** WORK REQUIRED **
Look through the entries below and say how many lines contain the string "photo". Give the number only.

** MATERIAL SHOWN **
——
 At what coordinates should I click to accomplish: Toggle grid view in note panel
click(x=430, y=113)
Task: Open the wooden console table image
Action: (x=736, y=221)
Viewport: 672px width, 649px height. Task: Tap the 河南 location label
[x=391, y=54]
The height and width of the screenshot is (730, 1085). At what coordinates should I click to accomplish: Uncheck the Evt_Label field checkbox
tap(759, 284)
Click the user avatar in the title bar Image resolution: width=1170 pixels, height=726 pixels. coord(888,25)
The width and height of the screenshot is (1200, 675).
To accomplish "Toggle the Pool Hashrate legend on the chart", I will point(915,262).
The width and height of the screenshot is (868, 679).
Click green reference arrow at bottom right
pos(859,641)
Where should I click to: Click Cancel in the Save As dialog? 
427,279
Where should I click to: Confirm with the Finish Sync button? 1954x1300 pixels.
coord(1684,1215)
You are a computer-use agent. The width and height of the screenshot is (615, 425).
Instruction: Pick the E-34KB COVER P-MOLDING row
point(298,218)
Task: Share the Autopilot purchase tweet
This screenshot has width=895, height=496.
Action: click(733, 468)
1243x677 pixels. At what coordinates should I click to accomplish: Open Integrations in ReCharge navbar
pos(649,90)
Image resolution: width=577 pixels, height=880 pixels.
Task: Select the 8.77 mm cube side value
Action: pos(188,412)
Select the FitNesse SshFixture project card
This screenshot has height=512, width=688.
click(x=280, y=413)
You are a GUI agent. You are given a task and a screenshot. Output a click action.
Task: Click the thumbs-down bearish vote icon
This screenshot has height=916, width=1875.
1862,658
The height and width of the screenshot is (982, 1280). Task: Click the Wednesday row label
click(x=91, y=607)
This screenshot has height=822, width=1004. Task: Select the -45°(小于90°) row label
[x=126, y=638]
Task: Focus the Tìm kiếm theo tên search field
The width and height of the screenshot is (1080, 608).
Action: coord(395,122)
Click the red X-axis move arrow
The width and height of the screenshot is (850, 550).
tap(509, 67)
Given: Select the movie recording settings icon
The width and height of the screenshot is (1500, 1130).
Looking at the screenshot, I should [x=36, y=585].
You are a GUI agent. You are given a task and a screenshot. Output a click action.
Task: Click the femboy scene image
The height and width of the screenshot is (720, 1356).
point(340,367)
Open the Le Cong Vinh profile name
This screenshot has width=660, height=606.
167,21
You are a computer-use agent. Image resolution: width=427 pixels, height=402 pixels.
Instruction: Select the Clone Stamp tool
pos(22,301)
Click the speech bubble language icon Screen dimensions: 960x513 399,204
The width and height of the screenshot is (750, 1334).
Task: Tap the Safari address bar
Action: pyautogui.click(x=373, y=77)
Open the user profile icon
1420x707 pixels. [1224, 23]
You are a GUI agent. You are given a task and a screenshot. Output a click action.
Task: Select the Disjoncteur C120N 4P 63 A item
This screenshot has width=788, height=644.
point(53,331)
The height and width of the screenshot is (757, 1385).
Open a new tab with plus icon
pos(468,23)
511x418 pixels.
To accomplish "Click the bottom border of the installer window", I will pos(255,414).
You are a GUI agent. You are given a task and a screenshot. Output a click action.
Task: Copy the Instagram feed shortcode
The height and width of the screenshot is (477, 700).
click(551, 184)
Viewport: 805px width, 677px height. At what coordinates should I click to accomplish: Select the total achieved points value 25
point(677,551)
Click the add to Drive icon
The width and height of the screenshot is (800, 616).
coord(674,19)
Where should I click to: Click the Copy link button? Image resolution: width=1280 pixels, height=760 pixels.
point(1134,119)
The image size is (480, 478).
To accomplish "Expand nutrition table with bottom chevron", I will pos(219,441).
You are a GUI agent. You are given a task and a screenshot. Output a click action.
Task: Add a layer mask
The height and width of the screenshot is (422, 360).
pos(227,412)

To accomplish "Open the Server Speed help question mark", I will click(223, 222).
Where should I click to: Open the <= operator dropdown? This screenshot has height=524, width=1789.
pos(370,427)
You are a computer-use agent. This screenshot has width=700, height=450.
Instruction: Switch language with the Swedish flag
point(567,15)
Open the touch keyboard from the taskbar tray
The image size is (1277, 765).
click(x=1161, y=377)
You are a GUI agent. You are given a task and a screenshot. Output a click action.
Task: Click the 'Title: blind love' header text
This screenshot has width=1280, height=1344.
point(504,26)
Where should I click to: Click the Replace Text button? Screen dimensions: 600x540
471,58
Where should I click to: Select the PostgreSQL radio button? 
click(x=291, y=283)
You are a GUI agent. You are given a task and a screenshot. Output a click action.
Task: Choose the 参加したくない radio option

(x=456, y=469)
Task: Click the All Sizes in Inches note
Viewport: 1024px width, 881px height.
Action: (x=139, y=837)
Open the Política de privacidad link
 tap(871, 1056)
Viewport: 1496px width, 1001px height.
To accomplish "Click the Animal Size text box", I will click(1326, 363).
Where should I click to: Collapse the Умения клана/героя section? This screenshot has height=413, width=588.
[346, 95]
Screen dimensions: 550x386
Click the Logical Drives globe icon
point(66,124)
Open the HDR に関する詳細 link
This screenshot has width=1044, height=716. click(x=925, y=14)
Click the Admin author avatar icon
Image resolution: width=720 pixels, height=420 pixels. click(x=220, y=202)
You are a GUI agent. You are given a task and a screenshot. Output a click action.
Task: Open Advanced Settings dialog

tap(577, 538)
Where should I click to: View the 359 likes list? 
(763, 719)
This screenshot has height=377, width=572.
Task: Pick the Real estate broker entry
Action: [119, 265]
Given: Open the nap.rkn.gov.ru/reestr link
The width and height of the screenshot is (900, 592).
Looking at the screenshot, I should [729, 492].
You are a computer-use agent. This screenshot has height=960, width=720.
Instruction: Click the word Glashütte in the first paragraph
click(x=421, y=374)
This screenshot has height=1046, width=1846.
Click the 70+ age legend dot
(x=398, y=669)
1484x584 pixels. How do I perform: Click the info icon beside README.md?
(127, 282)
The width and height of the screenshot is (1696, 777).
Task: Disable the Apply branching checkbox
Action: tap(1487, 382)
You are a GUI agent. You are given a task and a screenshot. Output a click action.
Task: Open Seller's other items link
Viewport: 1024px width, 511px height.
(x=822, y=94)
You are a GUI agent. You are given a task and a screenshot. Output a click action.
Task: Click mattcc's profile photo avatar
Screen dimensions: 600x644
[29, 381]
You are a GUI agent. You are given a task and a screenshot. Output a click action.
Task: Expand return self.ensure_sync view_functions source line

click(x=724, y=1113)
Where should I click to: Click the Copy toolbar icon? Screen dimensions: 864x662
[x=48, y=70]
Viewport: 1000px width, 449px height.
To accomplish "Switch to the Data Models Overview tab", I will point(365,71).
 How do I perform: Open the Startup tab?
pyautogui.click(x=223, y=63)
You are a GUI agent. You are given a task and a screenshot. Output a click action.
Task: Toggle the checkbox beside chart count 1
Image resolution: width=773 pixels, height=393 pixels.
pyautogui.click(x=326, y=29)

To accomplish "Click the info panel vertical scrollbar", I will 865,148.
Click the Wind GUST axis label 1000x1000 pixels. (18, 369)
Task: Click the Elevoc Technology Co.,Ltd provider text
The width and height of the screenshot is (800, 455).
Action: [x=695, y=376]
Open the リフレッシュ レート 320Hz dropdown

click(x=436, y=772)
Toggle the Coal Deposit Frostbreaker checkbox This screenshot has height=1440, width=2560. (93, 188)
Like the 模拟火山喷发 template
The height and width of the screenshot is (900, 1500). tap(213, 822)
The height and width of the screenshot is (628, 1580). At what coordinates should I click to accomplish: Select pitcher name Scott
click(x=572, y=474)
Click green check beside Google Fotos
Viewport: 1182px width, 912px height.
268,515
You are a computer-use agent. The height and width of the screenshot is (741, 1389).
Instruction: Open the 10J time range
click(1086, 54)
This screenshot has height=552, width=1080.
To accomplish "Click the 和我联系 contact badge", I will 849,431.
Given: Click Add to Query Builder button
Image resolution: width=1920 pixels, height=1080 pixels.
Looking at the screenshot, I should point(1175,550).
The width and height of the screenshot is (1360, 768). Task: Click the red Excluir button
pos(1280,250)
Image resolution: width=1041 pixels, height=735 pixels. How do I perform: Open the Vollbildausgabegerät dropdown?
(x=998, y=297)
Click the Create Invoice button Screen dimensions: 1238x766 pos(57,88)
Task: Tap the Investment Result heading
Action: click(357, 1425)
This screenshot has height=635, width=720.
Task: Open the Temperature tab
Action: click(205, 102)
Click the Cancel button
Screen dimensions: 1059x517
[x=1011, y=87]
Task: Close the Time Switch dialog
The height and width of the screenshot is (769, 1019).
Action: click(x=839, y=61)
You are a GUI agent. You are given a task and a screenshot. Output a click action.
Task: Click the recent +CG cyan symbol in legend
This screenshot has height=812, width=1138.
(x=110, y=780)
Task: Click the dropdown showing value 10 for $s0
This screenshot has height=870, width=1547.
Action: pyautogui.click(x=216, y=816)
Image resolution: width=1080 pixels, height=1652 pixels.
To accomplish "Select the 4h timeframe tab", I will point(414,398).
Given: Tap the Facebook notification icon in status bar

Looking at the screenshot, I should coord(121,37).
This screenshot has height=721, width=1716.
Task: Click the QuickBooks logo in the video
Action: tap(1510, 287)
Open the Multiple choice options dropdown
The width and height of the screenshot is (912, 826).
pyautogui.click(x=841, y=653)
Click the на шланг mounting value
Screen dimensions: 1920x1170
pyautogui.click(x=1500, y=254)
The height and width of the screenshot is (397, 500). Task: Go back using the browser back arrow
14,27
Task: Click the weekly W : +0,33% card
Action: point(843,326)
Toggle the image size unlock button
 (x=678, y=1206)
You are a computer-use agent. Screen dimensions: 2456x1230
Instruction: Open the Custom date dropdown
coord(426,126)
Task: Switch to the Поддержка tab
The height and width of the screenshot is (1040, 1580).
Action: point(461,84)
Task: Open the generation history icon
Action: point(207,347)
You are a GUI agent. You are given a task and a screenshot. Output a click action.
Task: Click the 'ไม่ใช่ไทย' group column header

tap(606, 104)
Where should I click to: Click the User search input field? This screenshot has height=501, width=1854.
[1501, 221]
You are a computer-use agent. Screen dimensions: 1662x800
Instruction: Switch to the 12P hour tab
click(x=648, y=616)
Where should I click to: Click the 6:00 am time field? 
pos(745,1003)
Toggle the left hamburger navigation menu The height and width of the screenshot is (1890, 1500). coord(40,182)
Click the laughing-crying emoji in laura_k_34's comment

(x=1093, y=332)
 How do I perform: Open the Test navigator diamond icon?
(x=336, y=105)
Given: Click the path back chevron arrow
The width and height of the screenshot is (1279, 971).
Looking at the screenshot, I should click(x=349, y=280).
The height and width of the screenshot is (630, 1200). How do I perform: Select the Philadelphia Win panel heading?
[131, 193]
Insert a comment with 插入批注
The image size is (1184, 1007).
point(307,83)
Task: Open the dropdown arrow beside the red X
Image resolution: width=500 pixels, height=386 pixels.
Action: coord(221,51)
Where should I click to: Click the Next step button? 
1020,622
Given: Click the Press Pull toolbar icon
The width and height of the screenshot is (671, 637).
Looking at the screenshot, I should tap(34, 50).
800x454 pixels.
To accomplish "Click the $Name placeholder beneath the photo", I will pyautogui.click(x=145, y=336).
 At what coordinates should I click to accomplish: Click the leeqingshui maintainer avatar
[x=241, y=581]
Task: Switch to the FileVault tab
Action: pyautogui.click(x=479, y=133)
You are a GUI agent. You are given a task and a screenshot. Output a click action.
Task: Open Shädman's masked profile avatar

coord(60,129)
——
** SOLUTION **
2